|
Parviz Nâtel-e Khânlari :
pionnier du modernisme dans la poésie persane contemporaine
Parviz Nâtel-e Khânlari, né en 1912 à Téhéran, est originaire de Nâtel. [1] Il est l’un des premiers partisans de la poésie moderne iranienne dont il est lui-même l’un des auteurs. Ce moderniste est pourtant mesuré dans ses jugements et il rejette le mépris des autres partisans de cette nouvelle vision envers la poésie classique.
Après ses études primaires, Khânlari entra à l’université de Téhéran dont il sortit docteur. Cette même université l’engagea comme professeur de lettres, fonction qu’il remplit lors de longues et fécondes années de travail. Il s’essaya également à la traduction et, bon connaisseur de littérature française, on lui doit notamment en belles traductions des classiques français. Il vécut quelques temps à Paris, où il séjournait lors de ses recherches sur la phonétique persane. Il a également corrigé et annoté plusieurs manuscrits et ouvrages anciens de la littérature persane, notamment le Safar nâmeh-ye Nâsser-Khosrow (Le journal de voyage de Nâsser-Khosrow) et le Recueil poétique de Hâfez (Divân-e Hâfez).
Auteur, critique et poète, Khânlari fut également le directeur de la célèbre revue littéraire Sokhan (la parole), magazine littéraire hors du commun, publié 35 ans durant. Cette revue fut entre autres le porte-parole des modernistes et de l’avant-garde de la littérature persane et joua un rôle indéniable dans la présentation de ces nouvelles tendances au grand public. Durant sa vie féconde, Khânlari occupa également plusieurs postes politiques, dont celui du ministre de l’Education et de représentant de la région du Mâzandarân à l’Assemblée nationale. Il a siégé également à l’Académie de la Langue persane.
Parviz Nâtel Khânlari s’est éteint en 1990 à 78 ans.
"L’on dit que la pie a une vie de 300 années ou même
plus… L’aigle ne vit que 30 ans."
(Khavâs al-Hayavân [2])
L’aigle [3]
Il y avait un aigle rompu de tristesse
A cause de sa vieillesse
Il découvrit le tour bientôt achevé
Et la mort venant, dans peu de temps, l’emporter
Il lui fallait se détacher de la vie
Et prendre la route d’un autre pays [4]
Mais il décida d’y apporter une solution
Et de trouver une réponse à la question
Un beau jour de grand matin, l’aigle s’en remit
Au sort, s’en allant vers le champ, le but promis
Se préparant au pâturage, un troupeau
Faisait du tapage, craintif, peureux
S’accrochait à des ronces, une perdrix
Et un serpent, tordu, disparaissait à tout prix
La gazelle le vit et s’enfuit,
Dans le champ, elle traçait une ligne de poussière, comme on dit
Mais la cible alors suivie de cet aigle
N’était pas la chasse, en bonne règle
Dans le champ, elle avait fait son nid
Une laide, vilaine et informe pie
Ainsi avait-elle vécu tant d’années
Se nourrissant de charognes putréfiées
L’aigle vola vers la pie, comme l’avalanche
Dès qu’il la vit, assise, sur une branche
"Pour résoudre mon problème, j’ai besoin de toi,
Et puis je serai à ton service" lui dit-il, "Soit."

Données fournies -

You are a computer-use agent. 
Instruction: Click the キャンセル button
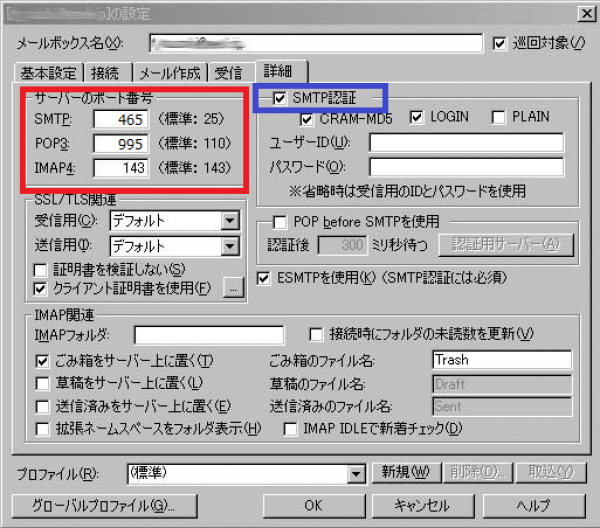[x=421, y=505]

Consignes -
(1) Recopiez mot pour mot le passage du texte sur Parviz Nâtel-e Khânlari qui commence par « Auteur, critique et » et se poursuit jusqu'à « 1990 à 78 ans. ».
(2) D'après le texte sur Parviz Nâtel-e Khânlari, quelle revue littéraire a-t-il dirigée ?
(3) Poursuivez le texte sur Parviz Nâtel-e Khânlari à partir de son dernier vers.
Les lignes ne jouent aucun rôle ici.

Réponses rédigées -
(1)
Auteur, critique et poète, Khânlari fut également le directeur de la célèbre revue littéraire Sokhan (la parole), magazine littéraire hors du commun, publié 35 ans durant. Cette revue fut entre autres le porte-parole des modernistes et de l’avant-garde de la littérature persane et joua un rôle indéniable dans la présentation de ces nouvelles tendances au grand public. Durant sa vie féconde, Khânlari occupa également plusieurs postes politiques, dont celui du ministre de l’Education et de représentant de la région du Mâzandarân à l’Assemblée nationale. Il a siégé également à l’Académie de la Langue persane.
Parviz Nâtel Khânlari s’est éteint en 1990 à 78 ans.

(2) Il a dirigé la revue littéraire Sokhan (la parole).

(3)
Elle répondit : "Je vous suis obéissante, Sire,
Et pour toujours, un de vos partisans
Elle prononçait ces mots malgré elle
Se rappelant de l’inimitié mutuelle
Il faut avoir de la prudence !
Une telle amitié n’a pas de sens.
L’aigle confia, affligé, plein d’effroi
"Ma vie n’est qu’une bulle, c’en est fait de moi.
Insatisfait, inassouvi de la vie, je dois
Dans quelques jours laisser toutes mes joies
Pourquoi une telle grandeur, une telle majesté
Ont-elles résisté une si courte durée ?
A l’inverse, ton corps avec toute sa brièveté
Est-il digne de cette longévité ?
Révèle-moi le mystère de ton immoralité
Dis-moi comment as-tu obtenu cette qualité ?"
"Pour atteindre ton but, lui dit la pie,
Il te faut vraiment être tout ouïe
D’accord, votre race n’est en vie que pour quelques ans
اa ne me regarde pas ! Cela vous touche vous et vos parents.
Vous ne descendez jamais à terre
Tant de vols dans le ciel, à quoi cela sert ?!
Ma famille et moi sommes ainsi vivaces,
Car nous menons la vie sur cette terre basse.
D’ailleurs, nous nous nourrissons toujours de carognes
C’est la longévité que nous confère cette besogne.
Viens ! Jusqu’à quand veux-tu parcourir l’au-delà ?
En y cherchant indéfiniment ton repas.
A quatre pas d’ici, au fond d’un jardin
Je connais une nappe dressée dans un coin…"
La pie lui donnait l’adresse d’un cloaque
Qui avait fait des fétidités un lac.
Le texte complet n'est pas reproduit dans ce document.